Ces dernières années, le développement des neurosciences a mis en exergue un aspect que tous les artistes connaissent bien : l’acte de création s’apparente à une transe cognitive, un état modifié de conscience.
Que se passe-t-il ? Par exemple, le temps semble s’arrêter sur scène quand on joue un spectacle (disons qu’il passe tellement vite !), la sensation de douleur passe au 2ème plan (on peut entrer en scène en étant grippée, migraineuse et sortir en pleine forme !) tandis que nous ressentons plus amplement notre force intérieure.

Corine Sombrun, écrivaine-voyageuse, formée à la transe par des chamanes de Mongolie est à l’initiative de recherches scientifiques au sujet de la transe cognitive, principalement en Belgique au CHU de Liège avec Steven Loreys et au Canada avec Pierre Flor-Henry, professeur de psychiatrie clinique et directeur du centre de recherches de l’hôpital Alberta, à Edmonton. Le film « Un monde plus grand » sorti en octobre 2019 s’inspire de son expérience.
Que veut dire ce terme de transe « cognitive » ? En 2018, à son initiative et avec l’appui de chercheurs spécialisés dans les neurosciences, un premier protocole démontre que la transe est un potentiel du cerveau et non plus seulement un « don » réservé à quelques chamanes ou une pathologie mentale. Pour autant, ce potentiel cognitif est totalement inexploré et inexploité dans nos pays occidentaux. Certes, on sait déjà que le cerveau gauche est plutôt le siège de la pensée analytique dite « spéculative » qui a forgé notre égo et dont nous avons besoin pour nous construire tandis que dans l’hémisphère droit siège les capacités perceptives, les images, l’esprit de synthèse, l’environnement, l’intuition… Mais ces expériences très récentes permettent d’aller un peu plus loin dans la connaissance du fonctionnement de notre cerveau. Notamment, Corine Sombrun fait l’analogie avec la bande passante d’un système informatique et précise que si notre pensée consciente a la capacité de capter 16 bits d’information par seconde, notre corps peut en capter 10 millions et notre cerveau 10 milliards ! Et en état de transe, selon son expérience, la bande passante serait modifiée. En quelque sorte, la pensée consciente aurait une capacité supérieure « d’absorption » sachant que les informations sont déjà présentes et disponibles autour de nous. Notre cerveau qui est une interface entre notre monde intérieur et notre environnement jouerait ainsi le rôle de filtre pour nous garder du trop plein d’informations et de la folie.
Une autre étude réalisée cette fois-ci en 2007 dans un hôpital psychiatrique au Canada a comparé l’état de transe à des groupes de patients atteints de pathologies mentales. L’activité du cerveau en transe s’avère être similaire à celle des patients souffrant de schizophrénie, de manie et de dépression, les trois maladies ensemble ! La transe pourrait donc également avoir des applications en psychiatrie : tout comme on sort d’une transe, pourrait-on quitter un état psychique pathologique ? Déjà, poser cette question est une grande nouveauté par rapport à mes études de psychopathologie où j’ai appris que les structures psychologiques étaient définitivement définitives !

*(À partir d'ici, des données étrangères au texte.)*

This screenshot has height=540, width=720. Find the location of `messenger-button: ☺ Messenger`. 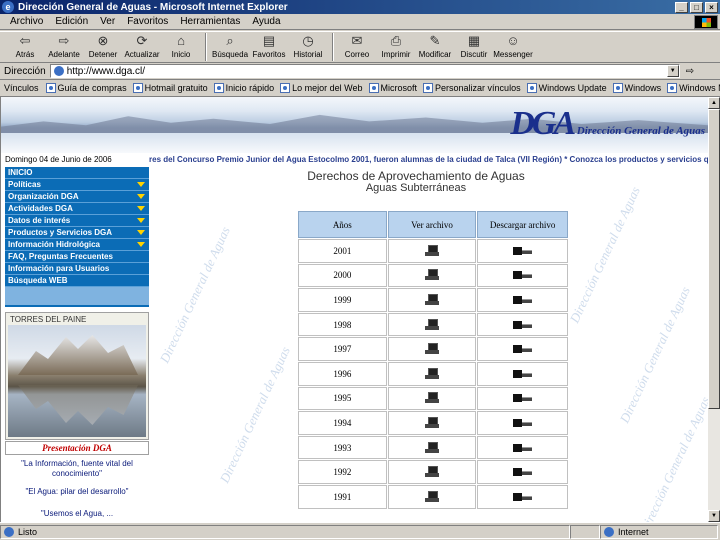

Corine Sombrun, elle-même artiste musicienne, a eu aussi l’intuition de proposer l’expérience de tests à des étudiants des Beaux-Arts de Nantes durant un cours sur la transe et la créativité. Seize d’entre eux ont eu accès à la transe dès la première écoute de boucles sonores particulièrement activantes et cette proportion a augmenté après plusieurs écoutes. Cette expérience de porosité des artistes à la transe cognitive confirme l’idée que l’acte de création s’apparente à un état modifié de conscience et que, cette pratique de la création artistique permet de s’écouter davantage, de développer notre potentiel de perception, de nous ressourcer et de nous révéler dans une identité augmentée (pas seulement du fait de la technologie et des algorithmes de l’intelligence artificielle !) avec des modes d’approches et de conscience du monde qui deviennent de facto plus singulières.
En art-thérapie, le chemin se construit un peu autrement, en respectant la capacité de chacun de lâcher-prise : pas à pas, en marchant, dans une expérimentation progressive du plaisir du lâcher-prise jusqu’au renouvellement de sa propre capacité de s’émerveiller, d’imaginer de nouvelles perspectives, d’éprouver de la joie et de supporter la souffrance inhérente au fait de vivre.